⟨

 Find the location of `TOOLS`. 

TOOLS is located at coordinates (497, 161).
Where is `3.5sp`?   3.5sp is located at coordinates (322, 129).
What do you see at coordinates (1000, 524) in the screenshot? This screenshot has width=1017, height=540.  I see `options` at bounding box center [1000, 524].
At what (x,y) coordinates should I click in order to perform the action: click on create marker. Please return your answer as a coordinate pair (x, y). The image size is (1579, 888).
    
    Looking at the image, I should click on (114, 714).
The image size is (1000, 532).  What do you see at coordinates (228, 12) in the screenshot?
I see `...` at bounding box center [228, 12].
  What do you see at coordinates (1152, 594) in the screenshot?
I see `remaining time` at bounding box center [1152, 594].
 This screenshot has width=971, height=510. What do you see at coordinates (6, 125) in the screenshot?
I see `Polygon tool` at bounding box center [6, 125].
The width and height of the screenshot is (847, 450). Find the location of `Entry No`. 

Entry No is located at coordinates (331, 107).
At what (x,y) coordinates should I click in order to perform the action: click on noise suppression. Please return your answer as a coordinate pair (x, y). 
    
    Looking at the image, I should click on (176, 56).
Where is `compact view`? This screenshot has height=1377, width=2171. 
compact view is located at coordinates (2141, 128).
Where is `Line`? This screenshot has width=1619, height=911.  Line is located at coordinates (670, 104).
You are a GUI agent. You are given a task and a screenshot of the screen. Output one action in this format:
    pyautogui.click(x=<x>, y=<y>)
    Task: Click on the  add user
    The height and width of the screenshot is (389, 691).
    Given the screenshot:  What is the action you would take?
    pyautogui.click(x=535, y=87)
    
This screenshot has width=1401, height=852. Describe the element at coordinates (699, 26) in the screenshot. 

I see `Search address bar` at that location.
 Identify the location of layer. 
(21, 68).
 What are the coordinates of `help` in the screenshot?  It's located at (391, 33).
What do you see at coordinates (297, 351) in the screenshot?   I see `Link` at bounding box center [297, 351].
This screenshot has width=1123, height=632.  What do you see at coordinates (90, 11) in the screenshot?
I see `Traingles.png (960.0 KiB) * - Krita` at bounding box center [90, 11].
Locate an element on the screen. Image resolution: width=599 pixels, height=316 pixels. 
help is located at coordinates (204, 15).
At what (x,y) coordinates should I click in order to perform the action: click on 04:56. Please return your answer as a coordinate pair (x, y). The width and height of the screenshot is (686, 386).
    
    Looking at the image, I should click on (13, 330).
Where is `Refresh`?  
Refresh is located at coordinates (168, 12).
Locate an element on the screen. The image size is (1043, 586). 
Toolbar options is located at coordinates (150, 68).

⟩

▸ **INSTRUCTIONS FOR THE TASK**:
Please write out the records exactly, from the very beginning down to the line containing "pyautogui.click(x=535, y=87)", including that line.

▸ **RESULT BELOW**:
 Find the location of `TOOLS`. 

TOOLS is located at coordinates (497, 161).
Where is `3.5sp`?   3.5sp is located at coordinates (322, 129).
What do you see at coordinates (1000, 524) in the screenshot? This screenshot has width=1017, height=540.  I see `options` at bounding box center [1000, 524].
At what (x,y) coordinates should I click in order to perform the action: click on create marker. Please return your answer as a coordinate pair (x, y). The image size is (1579, 888).
    
    Looking at the image, I should click on (114, 714).
The image size is (1000, 532).  What do you see at coordinates (228, 12) in the screenshot?
I see `...` at bounding box center [228, 12].
  What do you see at coordinates (1152, 594) in the screenshot?
I see `remaining time` at bounding box center [1152, 594].
 This screenshot has width=971, height=510. What do you see at coordinates (6, 125) in the screenshot?
I see `Polygon tool` at bounding box center [6, 125].
The width and height of the screenshot is (847, 450). Find the location of `Entry No`. 

Entry No is located at coordinates (331, 107).
At what (x,y) coordinates should I click in order to perform the action: click on noise suppression. Please return your answer as a coordinate pair (x, y). 
    
    Looking at the image, I should click on (176, 56).
Where is `compact view`? This screenshot has height=1377, width=2171. 
compact view is located at coordinates (2141, 128).
Where is `Line`? This screenshot has width=1619, height=911.  Line is located at coordinates (670, 104).
You are a GUI agent. You are given a task and a screenshot of the screen. Output one action in this format:
    pyautogui.click(x=<x>, y=<y>)
    Task: Click on the  add user
    The height and width of the screenshot is (389, 691).
    Given the screenshot:  What is the action you would take?
    pyautogui.click(x=535, y=87)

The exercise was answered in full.